The amount of gold that is produced on a yearly basis is around 2500 tons. The manufacturing cost tends to rise with inflation. Gold producers have to pay increasing higher fuel costs, increasing labor costs, and other costs that are affected by inflation. Rising inflation also inflates the premiums. This is why many gold buyers have raised their prices when buying gold from the public.

Supply and Demand

The one important factor that influences the price of gold is supply and demand. Just like most things, when the demand for gold is higher than the supply, the price of gold goes high. Supply and demand are affected by socio-political factors, the economy, political and technological influences.

Industrial Demand

Gold is bought by investors but for the most part, it is used in other industries. Of all the industrial consumers, jewellers are the biggest consumers.

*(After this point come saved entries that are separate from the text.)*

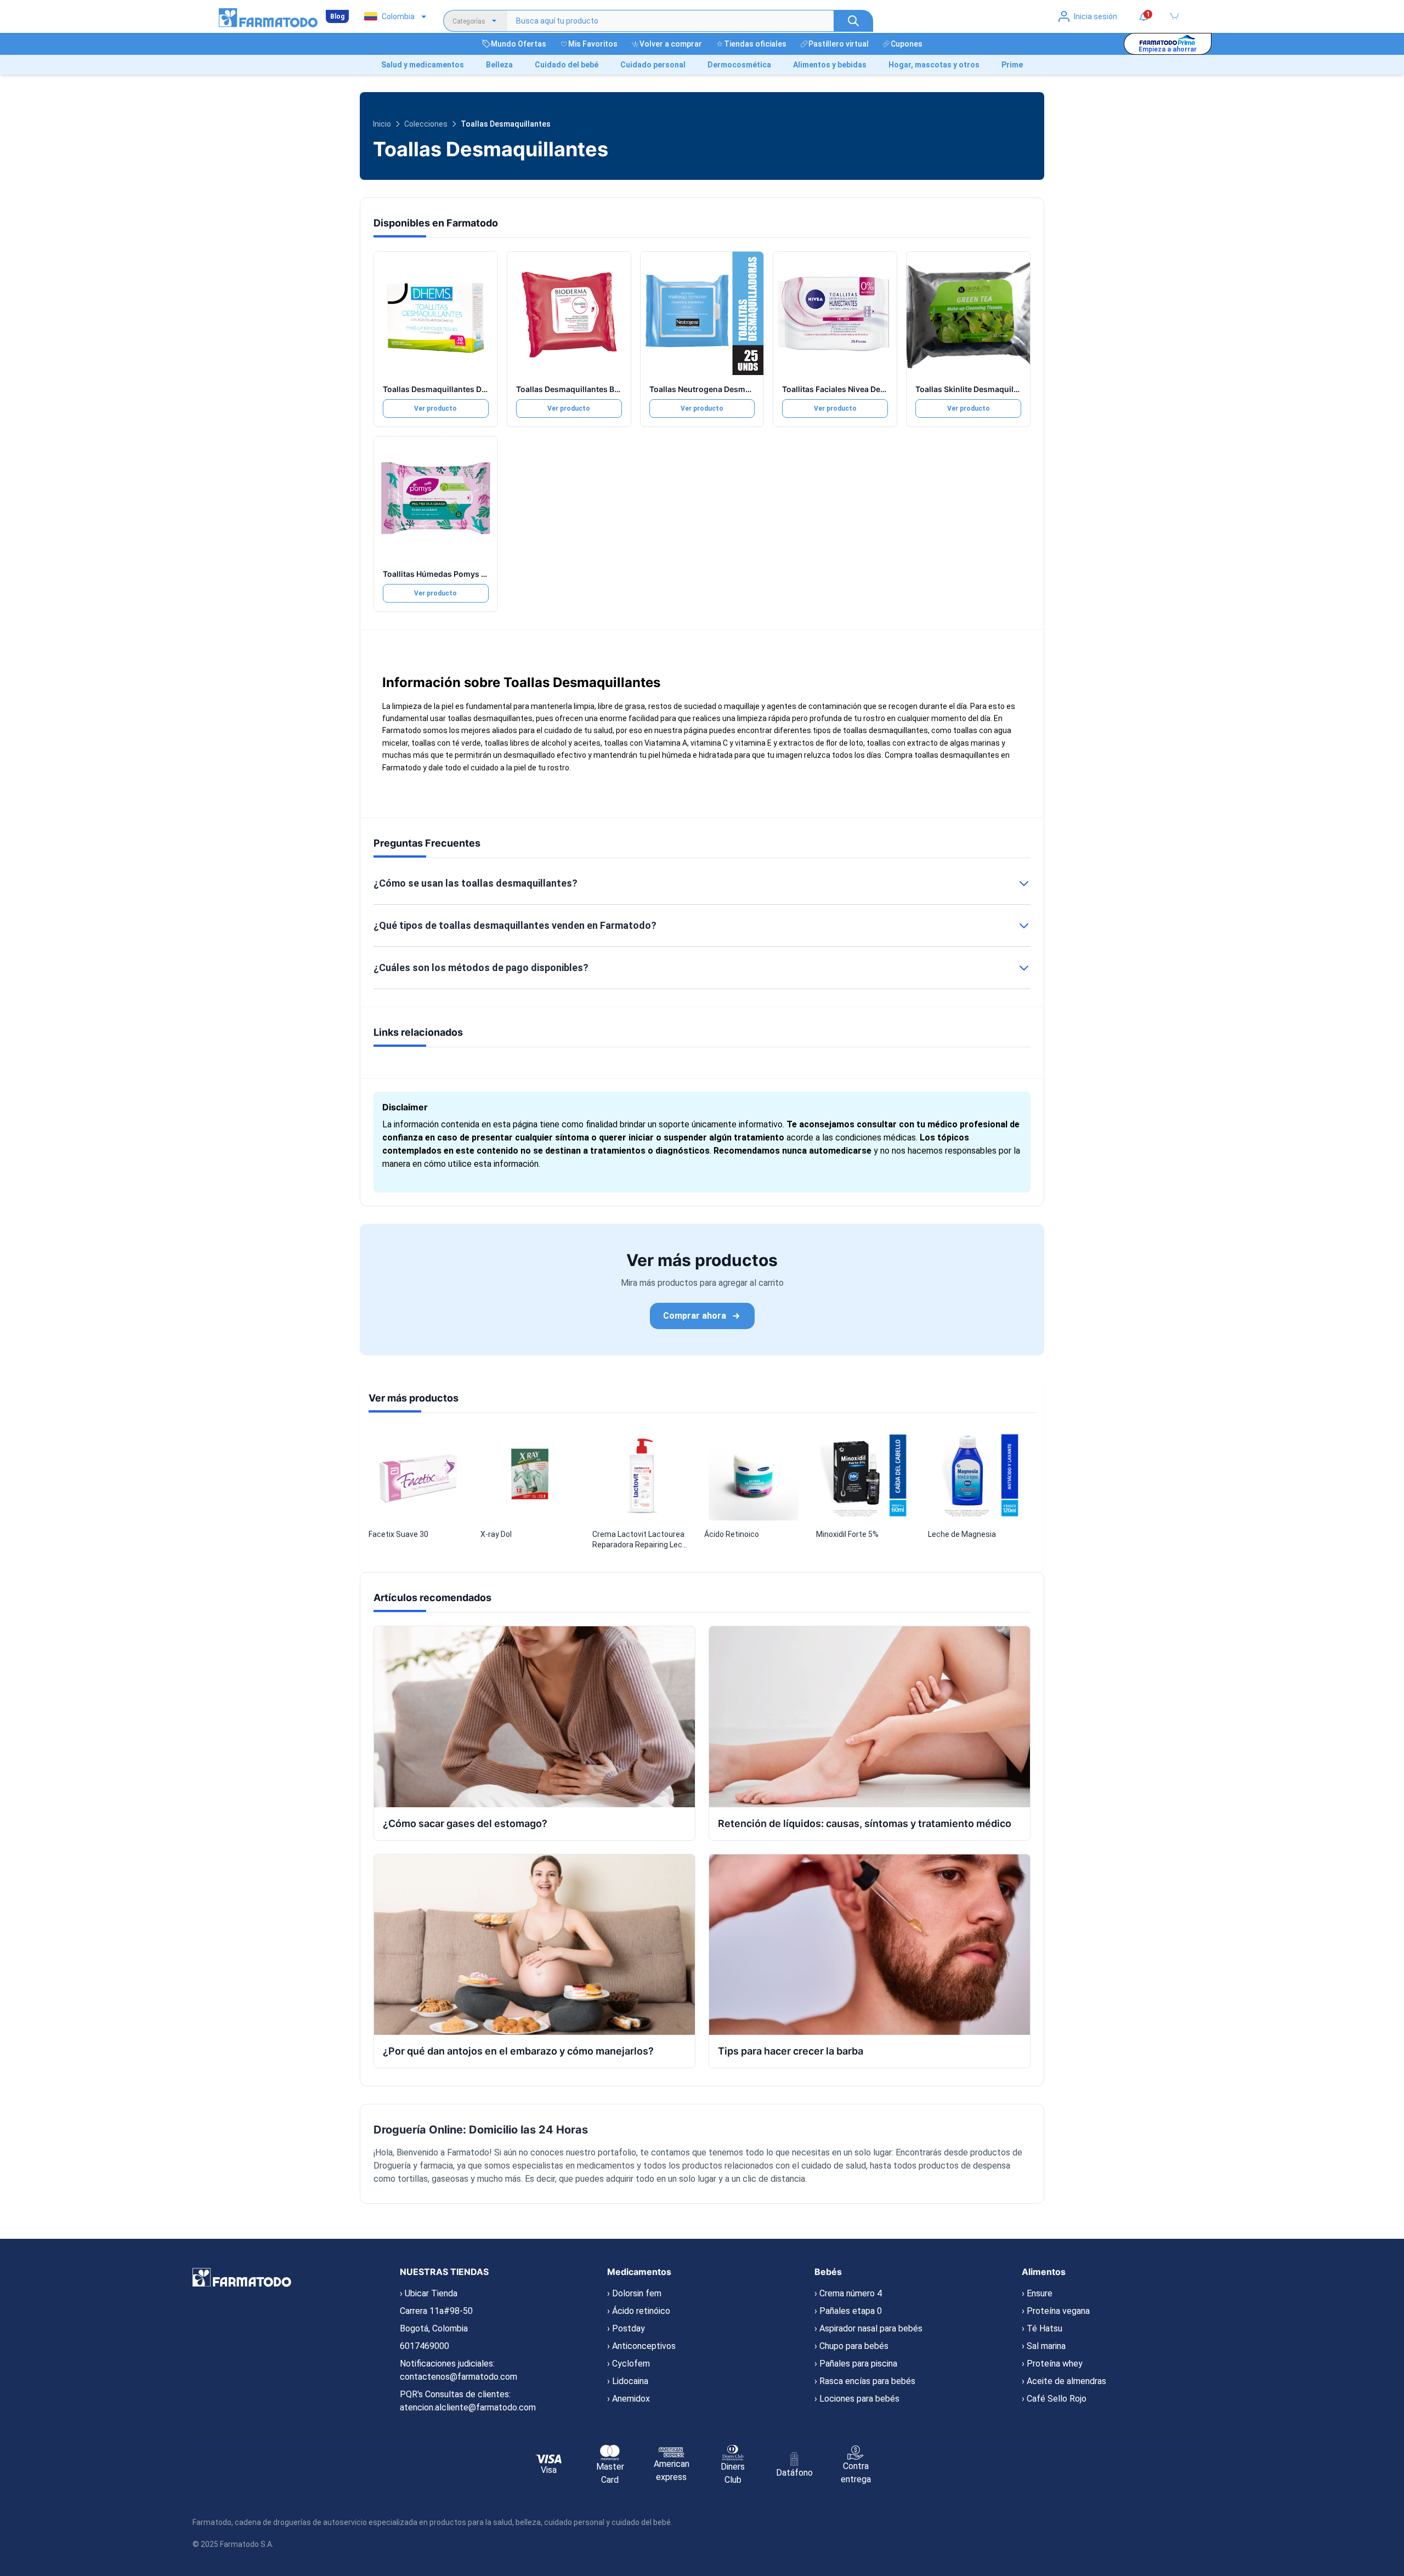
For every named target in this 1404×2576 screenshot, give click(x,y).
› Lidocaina (627, 2381)
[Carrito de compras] (1174, 16)
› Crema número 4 (848, 2293)
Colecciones (426, 124)
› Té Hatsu (1042, 2328)
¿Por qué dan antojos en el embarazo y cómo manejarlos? (518, 2051)
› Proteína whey (1052, 2363)
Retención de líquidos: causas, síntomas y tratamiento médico (864, 1823)
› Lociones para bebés (856, 2398)
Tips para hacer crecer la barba (790, 2051)
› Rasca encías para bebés (864, 2381)
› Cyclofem (628, 2363)
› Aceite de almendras (1064, 2381)
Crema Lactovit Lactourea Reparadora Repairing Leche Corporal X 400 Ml (641, 1540)
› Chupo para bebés (851, 2346)
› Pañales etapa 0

Approximately 50% of the global gold production goes into the jewellery market.

There are countless experts who are always analysing the price movement of gold. They are always ready with predictions about the future. If you look back at what has happened in the gold market you will realise that gold is a resilient asset. If there is one investment that you can make with confidence that would be gold. Economic crises, political turmoil, and general uncertainty can help keep the gold price on the upswing.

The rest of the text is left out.